AGU Fall Meeting, San Francisco, USA, 14-18 December, 2009
A. Emolo, V. Convertito, R. De Matteis, M. Caccavale, A. Zollo
The rapid evaluation of strong ground shaking maps after a moderate to large earthquake is crucial to recognize the areas where the largest damages and losses are expected. These maps play a fundamental role for orienting first aid emergency rescues, for loss estimation and the planning of emergency actions. This is particularly important for areas having high seismic risk potential and where dense seismic networks are deployed. We present an upgraded version of GRSmap (Convertito et al., 2009) that consists in a two steps procedure for rapid computation of ground shaking maps after moderate to large earthquakes.

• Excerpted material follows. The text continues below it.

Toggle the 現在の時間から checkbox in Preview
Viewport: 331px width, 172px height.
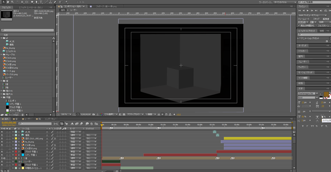pos(300,26)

Ground shaking maps are first generated by using a point source model and an optimized data gridding scheme accounting for azimuth and distance variations of the strong ground motion field associated with source effects, such as rupture directivity, geometrical spreading, radiation pattern. In order to improve the predictions of the peak ground motion for large earthquakes, in the second stage, the orientation and the extension of the fault rupture are estimated through a rapid inversion procedure of residual peak ground motions (PGA and PGV). A grid-search approach is adopted to constrain the fault direction by using the directivity function for a line source (Ben Menahem, 1961; Boatwright, 2007). Next, the best fit fault dimensions are estimated by minimizing the residuals between observed and predicted PGA and PGV. The obtained surface fault projection is then used in the ground motion predictive equations to estimate peak motion in those areas not covered by the seismic network. The whole procedure has been tested off-line and the results obtained using simulated and observed data from large earthquakes in different seismogenic areas and with different source mechanisms are presented.